Among the targeted foreigners were two Saudi officials, about a half-dozen Israelis, and, in Azerbaijan, a group of Americans, the officials said according to The Washington Post.
The officials said new evidence uncovered in recent weeks by investigators working in four countries shows a connection between the different assassination attempts that ties all of them to Iranian-supported Hezbollah terrorists or agents based in Iran.
An official report last month presenting the evidence and seen by two of the officials showed that there were phone records, forensic tests, coordinated travel arrangements and cellphone SIM cards purchased in Iran that belonged to the potential assailants.
The officials pointed out that the assassination attempts came to a sudden halt in the early spring just as Iran began to change its tone after several weeks of hostile anti-West rhetoric and threats to close down the Strait of Hormuz. In March, Tehran agreed to return to negotiations over its nuclear program with the five world powers plus Germany.
“There appears to have been a deliberate attempt to calm things down ahead of the talks,” said one Western diplomat who spoke to The Washington Post on condition of anonymity. “What happens if the talks fail — that’s anyone’s guess.”
The officials, and experts in the U.S. and Middle East, see the plots as part of an ongoing covert war in which Iran is trying to retaliate for a series of assassinations of its nuclear scientists.
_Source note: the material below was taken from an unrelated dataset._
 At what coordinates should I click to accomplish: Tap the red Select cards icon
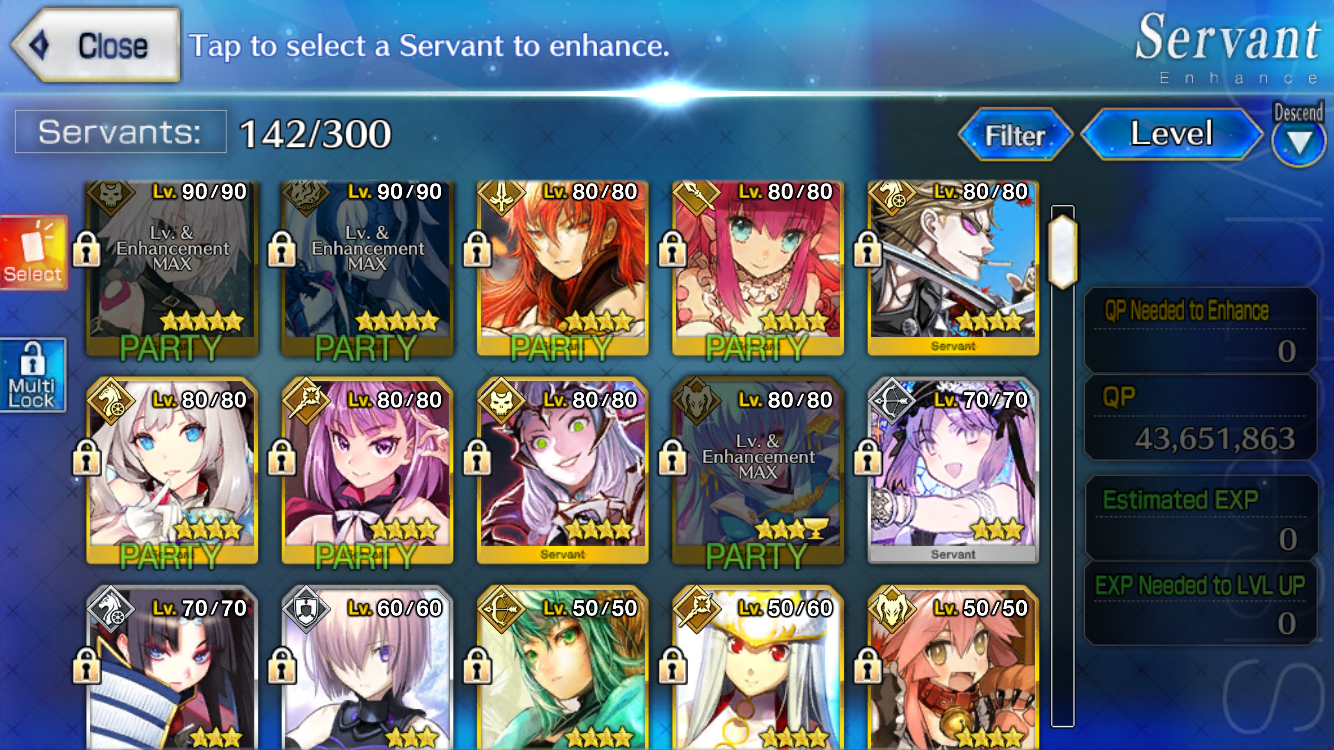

Iran has blamed the U.S. and Israel for the assassinations, but it has consistently denied any involvement in attempts to assassinate foreign envoys in other countries.
However, the officials say that the assassination attempts in Azerbaijan fit a pattern that was apparent in other recent attempts linked to Iran.
In October, the thwarted assassination of the Saudi ambassador in Washington involved a similar plot to hire criminal gangs to kill a senior envoy in public, U.S. intelligence officials noted.
The report released last month also cited extensive links between attempted assassinations of diplomats in five other countries: India, Turkey, Thailand, Pakistan and the former Soviet republic of Georgia, The Washington Post reported.
In February, Israeli and Indian officials said there were substantial Iranian links to a car bombing that seriously wounded the wife of the Israeli Defense Ministry’s attache in New Delhi.
Washington has refused to directly link the plots in Azerbaijan to the Iranian government, in an attempt to avoid provoking hostilities at a time when the U.S. and Iran are engaged in talks on curbing Iran’s nuclear program.
The U.S. acknowledged in March that its embassy may have been among the intended targets of the assassination plot but information divulged later by suspects under questioning revealed that “other objects” in Baku had been on the list of targets, not just buildings.
“They were going after individuals,” said a former U.S. State Department official who worked closely with the embassy in Baku. “They had names [of employees]. And they were interested in family members, too.”